• [DATA RECORDS]:

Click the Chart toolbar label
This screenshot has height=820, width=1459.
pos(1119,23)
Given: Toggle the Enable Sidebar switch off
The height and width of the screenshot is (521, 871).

* * *

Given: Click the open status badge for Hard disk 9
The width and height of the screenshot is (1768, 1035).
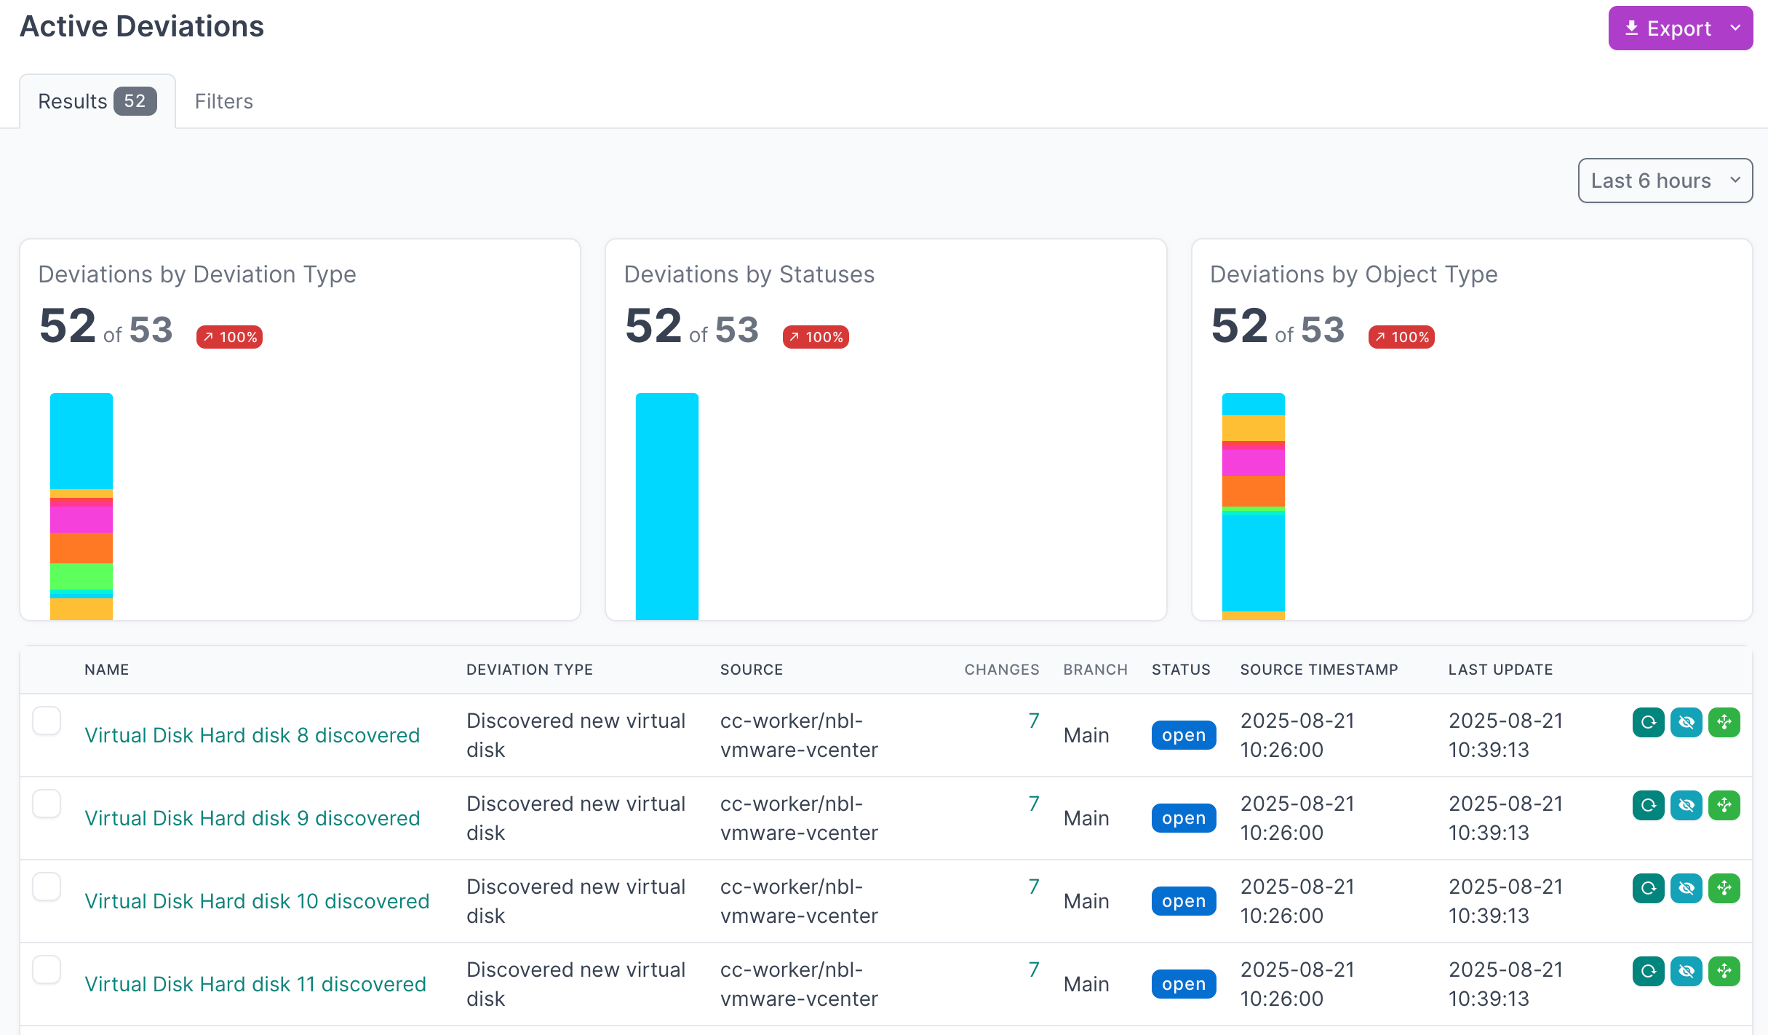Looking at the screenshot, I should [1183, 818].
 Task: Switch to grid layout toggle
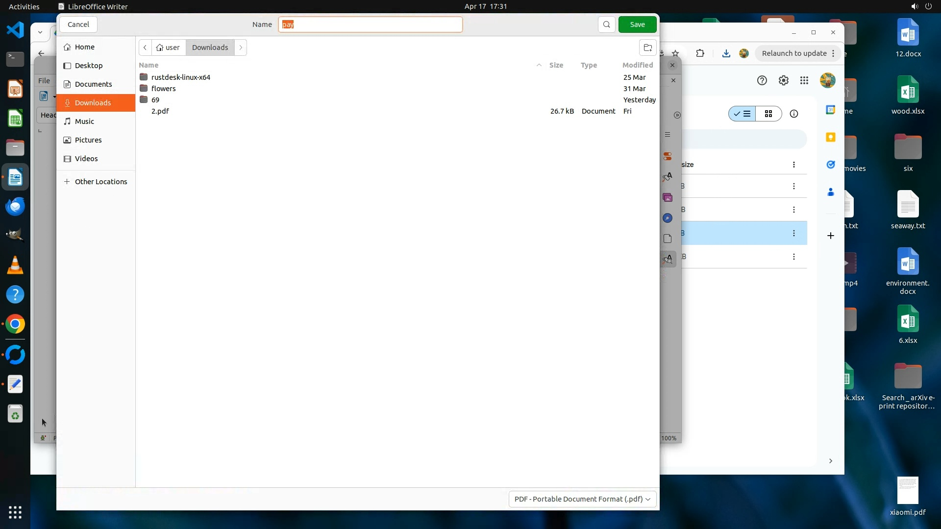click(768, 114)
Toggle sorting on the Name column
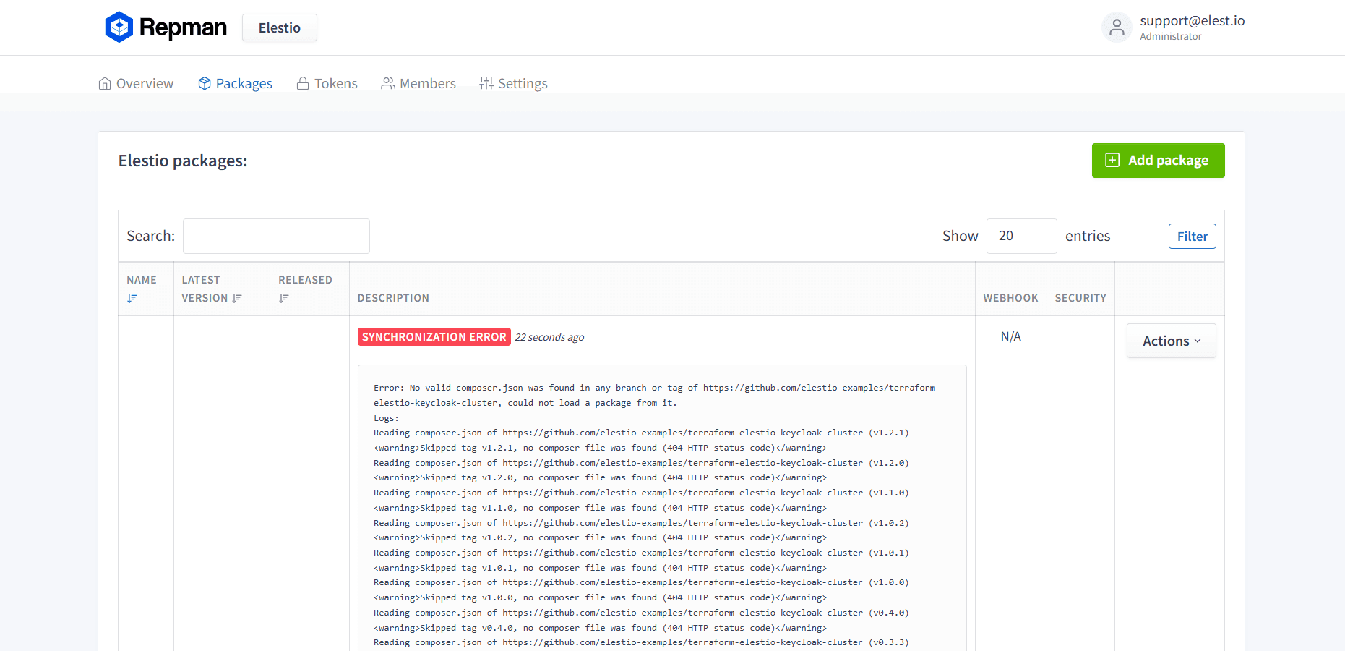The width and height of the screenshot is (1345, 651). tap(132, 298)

• [TASK DETAILS]:
Where a line of the data includes the string "Given", list that line.

• [OUTPUT]:
Given: Toggle the Enable Sidebar switch off
Given: Click the open status badge for Hard disk 9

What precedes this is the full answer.